The twentieth century began in June of 1914 -- on the day that Europe plunged into a vortex of change called the Great War. What emerged four years later was a very different world from the one which saw its inception. What began in nationalistic optimism, would end in a worldwide skepticism that would permanently mark the century. The onslaught of pro-war propaganda prompted a show of the nationalistic fervor which characterized the milieu of pre-war Britain. As the Germans invaded neutral Belgium in August of 1914, the patriotic call grew as the propaganda’s slant changed from the legal discussion of treaty violation to a chronicle of both real and fictionalized war atrocities. With the heightening of the propaganda campaign, the invasion of Belgium became more engendered. “The appeal to duty, conscience, and sense of honor became a plea for the protection of the family” as the portrayal of the war became “a battle between good and evil” to be fought against the enemy of the “home” (Gullace, Sexual Violence 7). The engendered imagery which permeated wartime propaganda would repeat itself in British recruitment efforts. It became a common rhetorical tactic to frame the issue of the War in stereotypical sexual imagery in order to both garner and bolster public support.
It was in this atmosphere that Admiral Charles Penrose Fitzgerald organized a group of thirty women to help “convince” the men of Britain to join in the fight against the German enemy. It was the tactical objective of this group to shame civilian men into joining the armed services. This aim was to be accomplished by public humiliation -- the women handing out white feathers to any man who did not wear a uniform. “The Order of the White Feather” and their recruiting methods quickly spread across Britain. Women of all backgrounds contributed their influence to the war effort (Gullace, "White Feathers" 178). The zeal and the scope of this gendered phenomenon was paralleled only by the contemporaneous movement for suffrage -- a movement which, right before the war, had reached a radical pitch.
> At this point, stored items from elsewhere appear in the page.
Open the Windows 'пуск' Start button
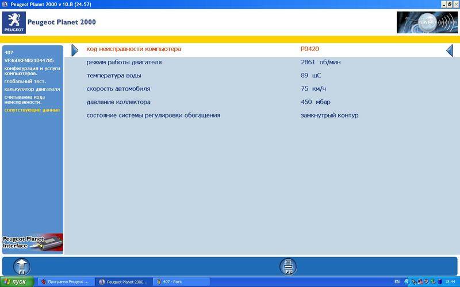 pos(16,282)
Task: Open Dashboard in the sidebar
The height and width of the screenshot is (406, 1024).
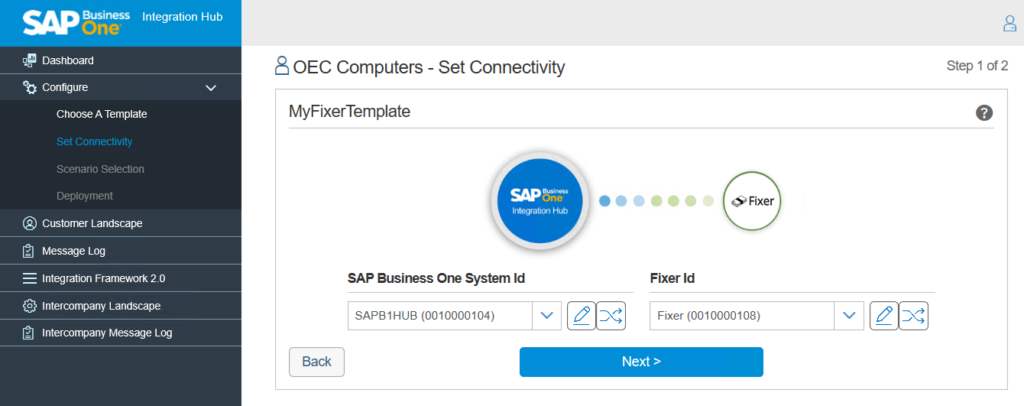Action: (68, 60)
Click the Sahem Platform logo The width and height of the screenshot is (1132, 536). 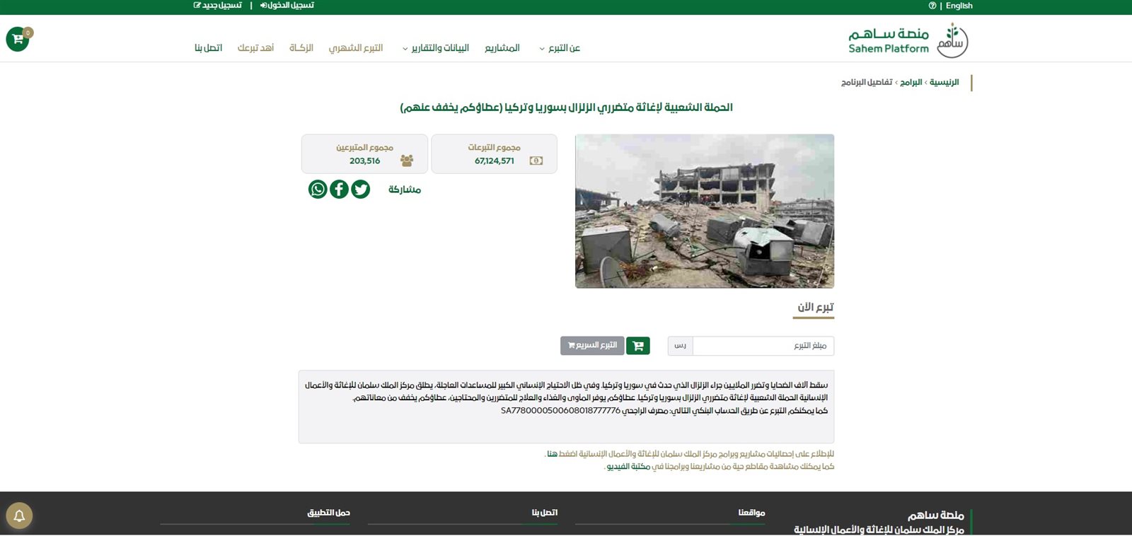click(x=908, y=40)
It is in the radical nature of “The White Feather Brigade” -- the confrontational method which was employed by these women toward men -- that a tactical tie is evidenced between the pro-suffrage and pro-enlistment movements. It is in the motives and movements of Emmeline Pankhurst that an ideological connection is discovered between the feminine pro-war demonstration of the “White Feather Girls” and the Suffragists.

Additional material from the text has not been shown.